How many Starships were built? 53 - 3 experimental airframes followed by 50 production airframes. The production airframes were built at Beechcraft's Wichita, Kansas factory between 1989 and 1995. The first half of production (NC-04 - NC-28) were designated "Starship 1, model 2000" while the second half of production (NC-29 - NC-53) were designated "Starship 2000A". The 2000A's had a modified interior; 8 total seats (2 crew, 6 passenger) with a private bathroom in the rear of the cabin. The original Starship 1 had 10 total seats (2 crew, 8 passenger) with a less private potty where the forward closet is located in the 2000A. The 2000A also had increased performance figures over the Starship 1. Many of the Starship 1's were modified to 2000A status with Beechcraft kit P/N 122-9002.

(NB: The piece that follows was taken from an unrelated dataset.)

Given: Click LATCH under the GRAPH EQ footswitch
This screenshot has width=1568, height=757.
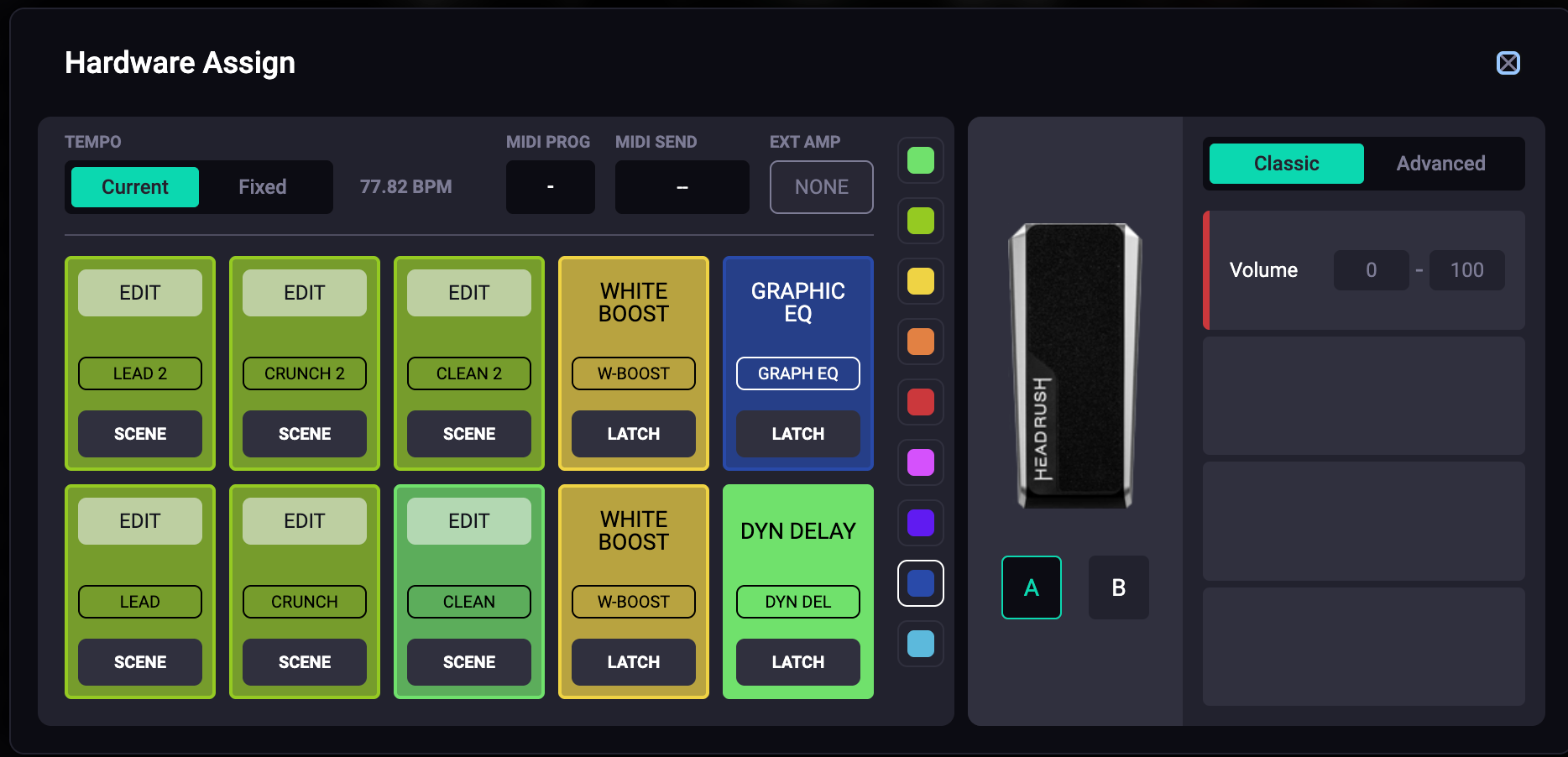Looking at the screenshot, I should 797,434.
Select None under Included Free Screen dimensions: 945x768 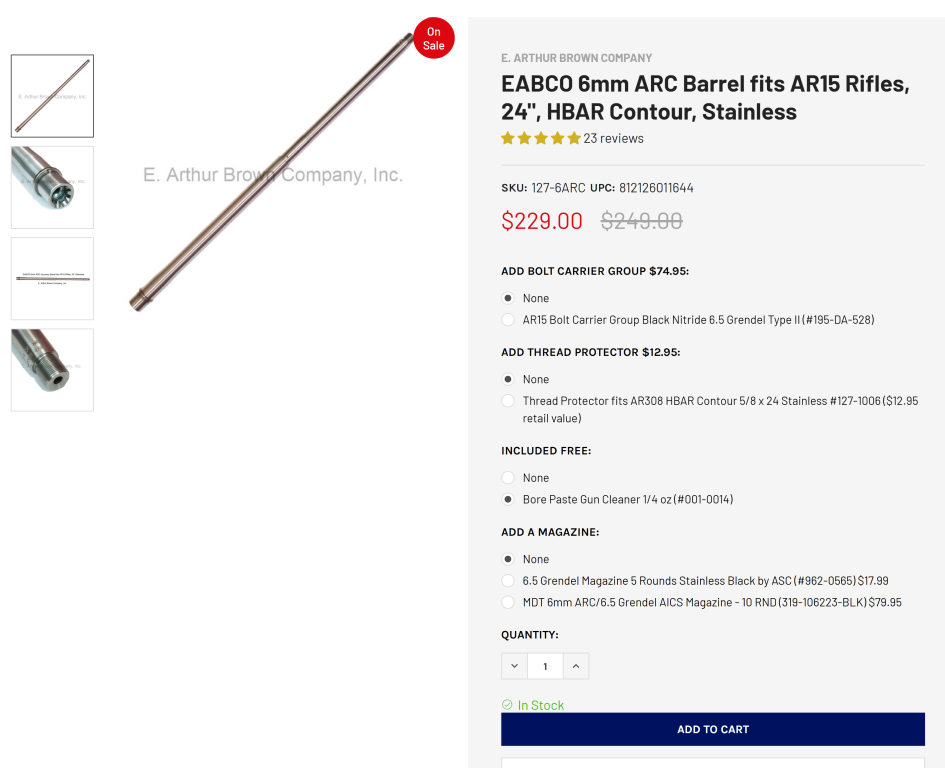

What are the advantages of the Starship design? 1) Safety a) Stall resistant main wing. Like all good canard designs, the Starship's forward wing (canard) is more heavily loaded that the main wing. In fact, the Starship's forward wing has almost twice the loading of the main wing; 72.68 lbs/sq ft vs. 37.13 lbs/sq ft respectively. The result is that the forward wing stalls first while the main wing continues to provide lift and aileron control. When the Starship's forward wing stalls, it is a relatively benign event. At stall angle of attack, the forward wing gently lowers itself to an angle of attack that gets it flying again. Under many conditions it does not even drop appreciably, but simply refuses to raise the nose to a higher angle of attack. Under other conditions, you can get the Starship into a pitch buck routine. Imagine holding full aft elevator through forward wing stall and beyond. The forward wing will stall, then it lowers itself to a flying angle of attack, then it gains lift raising the nose again, then the forward wing stalls and the cycle repeats. It's a bit like riding a very gentle roller coaster. In a pitch buck at a low power setting the Starship will exhibit this roller coaster routine while descending at an average of about 1,000 ft per minute. Add power while holding the yoke in your lap and the Starship will continue the pitch buck while climbing at 1,000 ft per minute! The point of all this is that the Starship is very safe when it comes to stall/spin accident potential.
b) Reduced yaw during engine out. The Starship's aft mounted pusher props are about 8 inches apart, providing almost centerline thrust from each engine. In the event of an engine failure there is almost imperceptible yaw moment. No rudder input is required by the pilot if the yaw damper is engaged at the time of engine failure. Also, the Starship's autofeather feature will automatically and instantaneously feather the dead engine. No need to step on the good engine and feather the correct prop; Just go to max power and fly the airplane normally. Nice.
c) A super strong fuselage. During testing, Beechcraft dropped a Starship at 17 feet per second and the fuselage incurred no damage. The test dummies in the Starship's seats sustained lumbar loads of only 1,000 lbs. Crippling spinal injuries are likely to occur at 1,500 lbs. Imagine dropping a metal fuselage at the same speed.
d) Single pilot friendly The Starship is wonderfully easy to fly and stay mentally ahead of . The integrated avionics and Flight Management System (FMS) reduce pilot work load and provide enhanced situational awareness allowing him./her to concentrate on flying the airplane at all times. The flight computers handle all of the mundane chores that used to require an E6B. Detailed fuel data, Vnav advisory info, 10 second advance airspeed prediction and a litany of other information is always available at a glance or the press of a button. When a busy controller rifles off a new course, altitude, frequency and airspeed, the Starship pilot just enters the numbers into the appropriate instruments and reads them back directly from the panel; No need for a pen.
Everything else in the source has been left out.